Los Angeles Police Commission President Steve Soboroff, who recently championed a push for LAPD officers to wear on-body cameras, said Saturday he was about $600,000 into a $1 million fundraising effort to bankroll the proposal.
Soboroff said the $1 million would buy as many as 500 cameras and "kick-start a massive process" for a pilot program that would have taken "years and years" to get off the ground using just city and public funds.
The on-body cameras would add to an existing program that incorporates patrol car cameras into Los Angeles Police Department practices.
The latest private donation for the on-body cameras was a $250,000 contribution from the Dodgers, according to Soboroff.
He said that thanks to the donation, he hoped to beat his previous deadline for the effort, shortening the 12 months to nine.

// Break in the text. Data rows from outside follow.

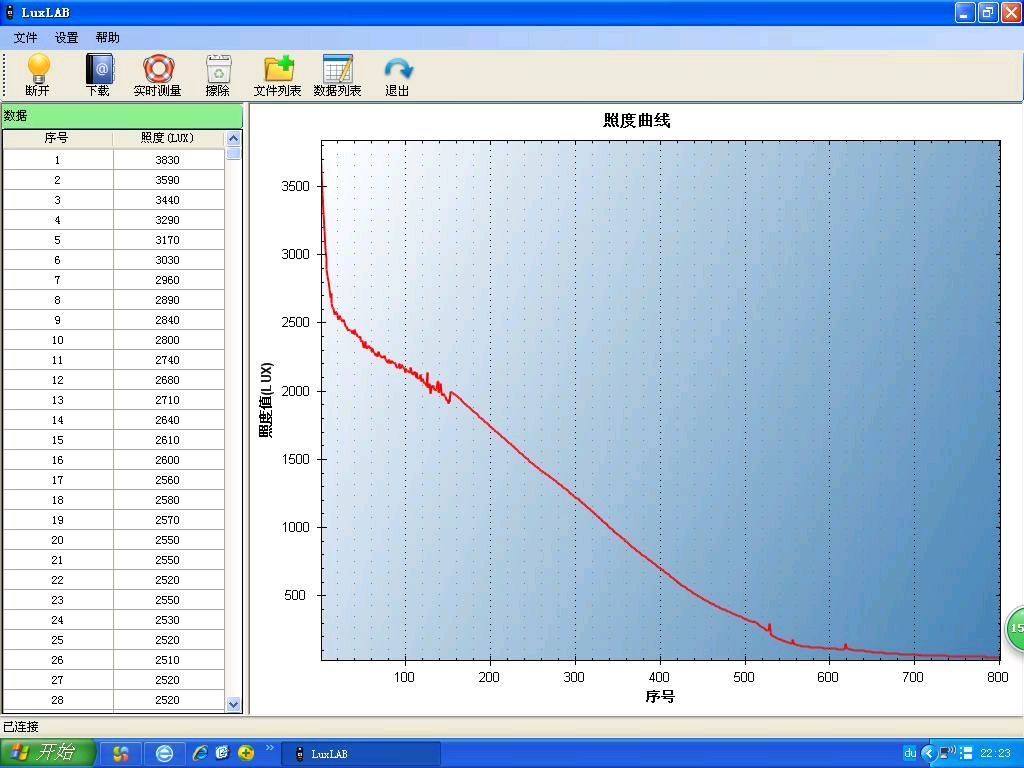Click the 照度(LUX) column header
Viewport: 1024px width, 768px height.
[167, 138]
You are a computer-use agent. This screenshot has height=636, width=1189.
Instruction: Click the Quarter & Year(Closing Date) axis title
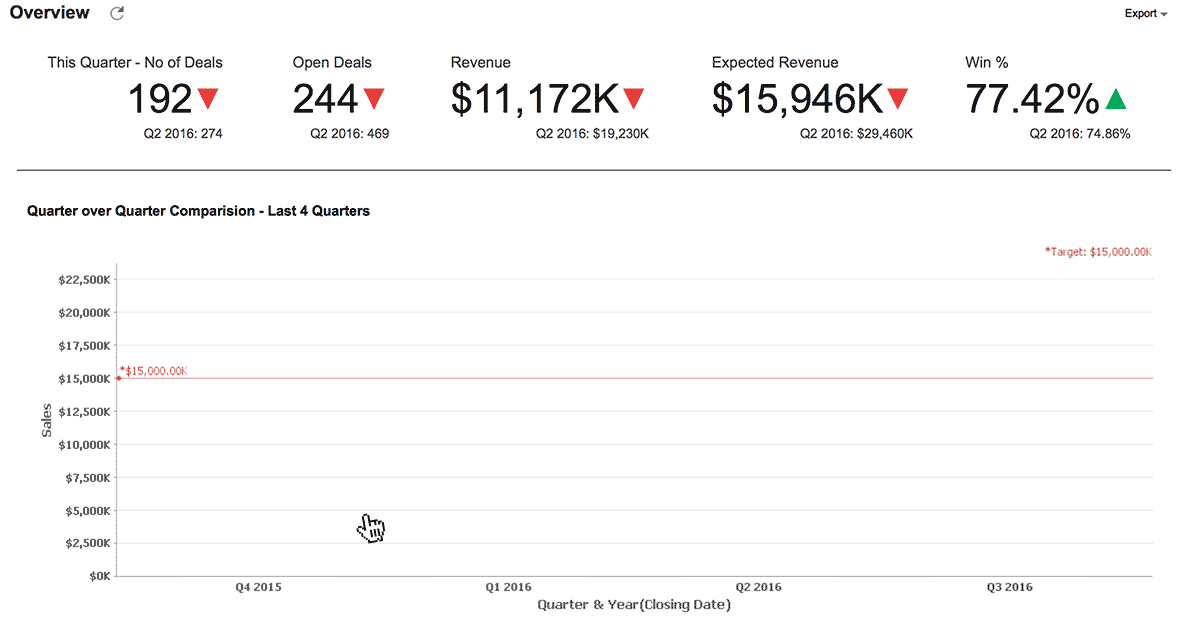click(633, 604)

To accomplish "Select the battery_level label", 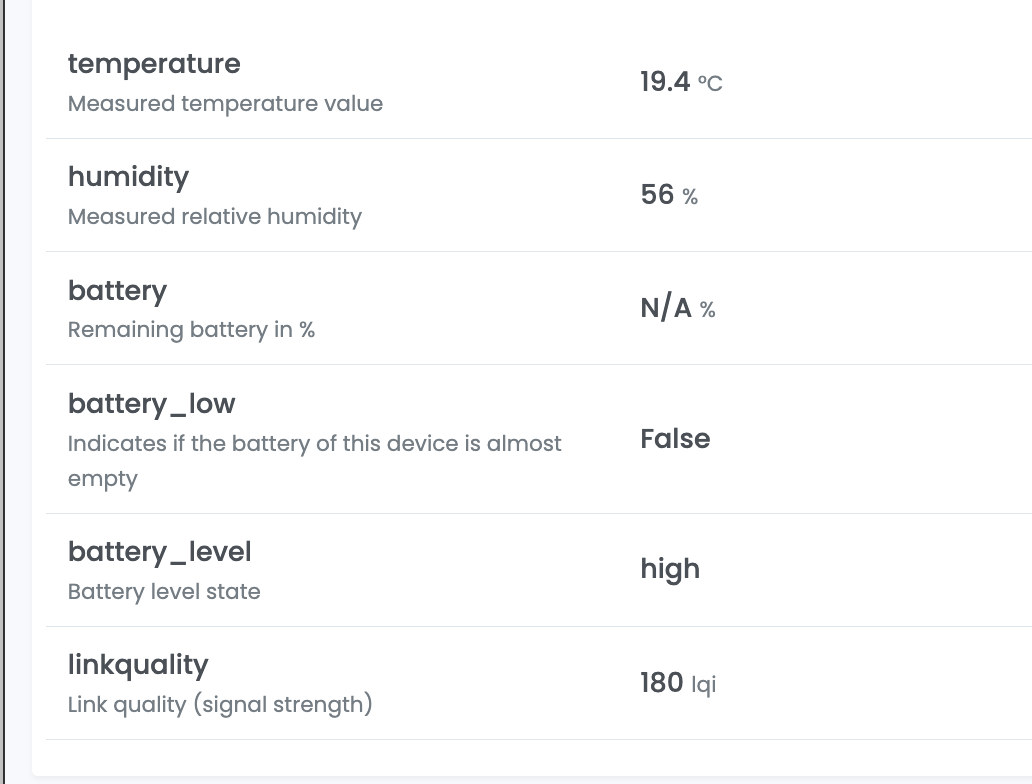I will pos(159,552).
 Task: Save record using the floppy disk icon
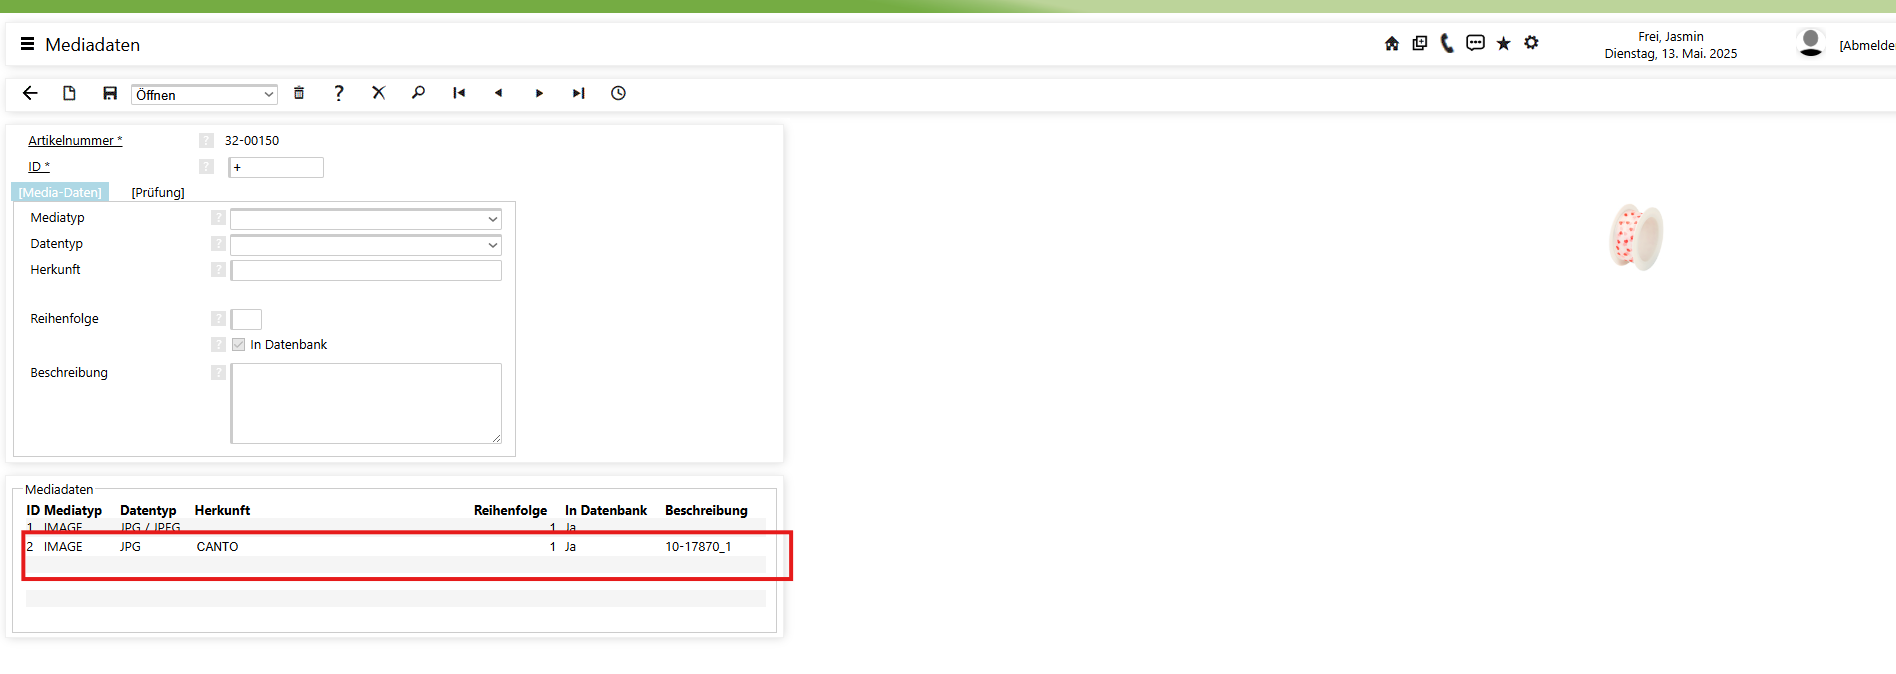(110, 93)
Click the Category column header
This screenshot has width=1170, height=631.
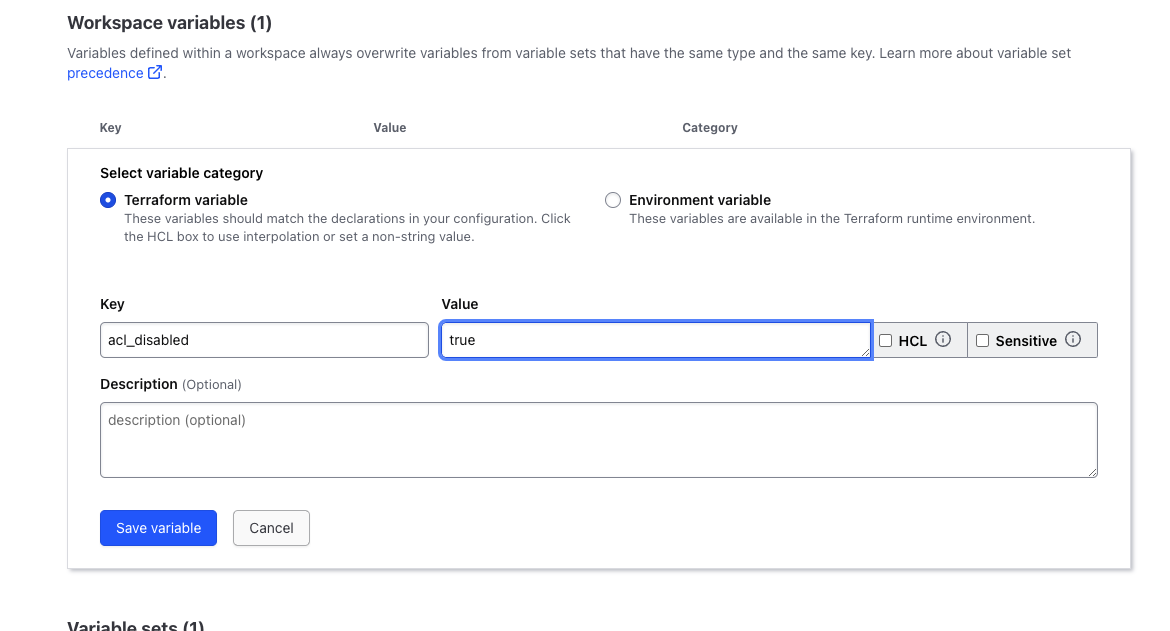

"If somebody can have a baby in nine months, we should be able to have cameras in nine. They're both miracles," he said.
Soboroff made waves at his first commission meeting last month when he announced that one of his first tasks was to bring on-body cameras to the LAPD within 18 months. A week later, he shortened that deadline to 12 months.
Dodger spokesman Steve Brener confirmed the team had made a donation to the Los Angeles Police Foundation for the purchase of the cameras, but declined to confirm the amount.
Sports executive and philanthropist Casey Wasserman also donated $250,000, while former Mayor Richard Riordan and entertainment executive Jeffrey Katzenberg donated "substantial" amounts, according to Soboroff.
"This is a once-in-a-generation possibility for major transformation for minor dollars," Soboroff said. "I felt like I could go to the private sector and tell this story, that there will be people who care enough and will want to be part of history. That indeed happened."
As early as next week, the department is expected to borrow as many 50 cameras from a vendor to conduct an initial study of the proposed program.
The development of the program would include working with the police union and the American Civil Liberties Union, Soboroff said.
"The purpose of these cameras is to help people on both sides of the camera -- for the protection of the officers and for protection of the public," he said. "These can go a long way in reducing incidents and complaints."